The Wah Wah Mountains are made up of Neoproterozoic- to Paleozoic-aged sedimentary rocks (limestone, dolomite, shale, and sandstone metamorphized into quartzite), overlain by younger Tertiary volcanic rocks (basalt, andesite, dacite, rhyolite, and tuff) on the eastern flank of the range. A series of thrust faults cut through the sedimentary rocks in the southern end of the range. It is notable as the only known source of a rare red beryl gemstone, which is mined commercially. Perhaps, the most famous geologic feature is Crystal Peak, in the northern part of the range (near the pass between the Wah Wah Mountains and the Confusion Range). It is an erosional remnant of a Paleogene rhyolite tuff that has abundant doubly terminated crystals of quartz.
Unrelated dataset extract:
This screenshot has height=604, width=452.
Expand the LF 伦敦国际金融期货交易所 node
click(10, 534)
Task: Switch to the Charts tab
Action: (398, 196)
The Wah Wah Mountains were the site of a massive supervolcano eruption 30 million years ago that ejected more than 5,900 cubic kilometers of material. An additional reference to the geology of the range is the map by Hintze and Davis.

==Ecology==
The plant species Terraria haydenii, commonly known as Frisco Mountains mustard, is endemic to the Wah Wah Mountains, where it is known only from two small populations.

==In other media==
- The Wah Wah Mountains are featured in the science fiction novel EarthCore by Scott Sigler.